Avessimo almeno un gioco, invece alla mancanza di furore si aggiunge una confusione di idee. Perché Nenè per Lopez? Perché soprattutto proporre ancora, sempre e comunque Tachtsidis, che aveva sfigurato pure al Friuli ed è tutto dire? Mandorlini sulla sua scommessa greca sta andando a sbattere con una testardaggine stucchevole e trovo strano che un allenatore bravo ed esperto come lui e così attento alle dinamiche dello spogliatoio s’incarti su un singolo, specie in un ruolo così determinante. Pare essere tornati ai tempi di Bjelanovic, ricordate? Il tutto corroborato dai soliti alibi nelle dichiarazioni. E hai voglia di raccontarla che “semo scarsi”, refrain padre di tutte le scuse. Come se il Chievo fosse più forte. Non lo è, anzi. Come se l’Empoli che rischia di espugnare Firenze fosse più forte. Non lo è, anzi.
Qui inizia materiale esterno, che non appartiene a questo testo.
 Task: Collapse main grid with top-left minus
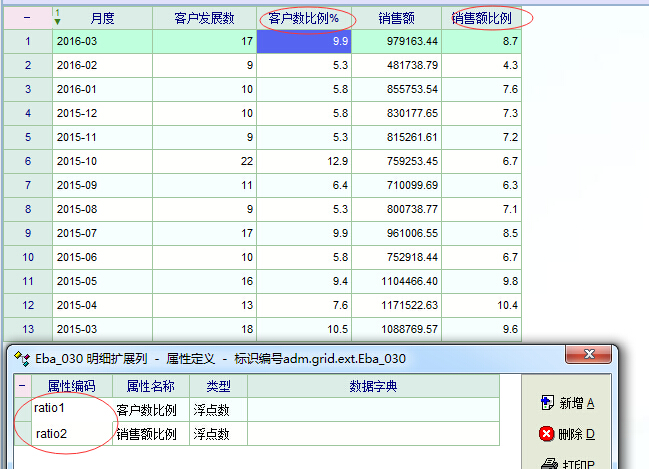pyautogui.click(x=27, y=18)
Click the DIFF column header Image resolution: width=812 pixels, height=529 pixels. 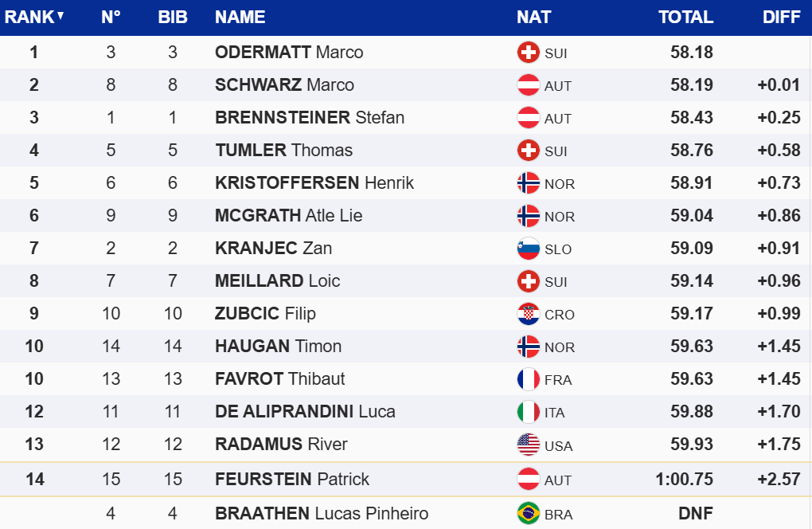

Ma quelle squadre sono scarse e “ignoranti” e sanno fieramente di esserlo e questa è la loro forza; noi invece ci ritroviamo a lottare per la salvezza e non lo immaginavamo. La squadra è stata costruita per un campionato da metà classifica e adesso si ritrova inopinatamente nelle retrovie. Non è una sottigliezza, l’abitudine a lottare, a compattarti con l’acqua alla gola, non la impari da un giorno all’altro. I giocatori del Verona hanno un pedigree più importante e sono professionisti disciplinati e inappuntabili, ma forse c’è troppo freddezza in quello spogliatoio e mani troppo pulite. E lo stesso mister è poco abituato a lottare per certi traguardi. Per questo hanno ragione Gianluca Vighini e Matteo Fontana quando scrivono che bisogna riaprire le porte degli allenamenti alla città e alla tifoseria. I giocatori hanno bisogno di capire  per chi giocano e quale maglia indossano.

La situazione non è (ancora) drammatica, ma questa sosta giunge a proposito. Società e allenatore in questi giorni devono fare una riflessione e confrontarsi con schiettezza. Entrambi sono a un bivio ed entrambi devono fare un passo indietro se vogliono poi farne due avanti. In attesa di Sala e Obbadi la società deve dare un’aggiustatina alla fasce laterali e alla cabina di regia. Credo lo farà, perché ad agosto non si potevano prevedere i malanni di Sala e il cattivo ambientamento di Brivio. E Tachtsidis sappiamo chi l’ha voluto. D’altro canto l’allenatore deve smetterla con i figli e figliastri e cominci a considerare Tachtsidis non più un intoccabile. Con il rientro di Obbadi e l’ingaggio di un altro centrocampista centrale le alternative non mancheranno. Se c’è collaborazione la nave arriverà al porto senza problemi ed è la strada più auspicabile. Altrimenti è chiaro che si aprono altri scenari. Forza Verona e buon Natale a tutti.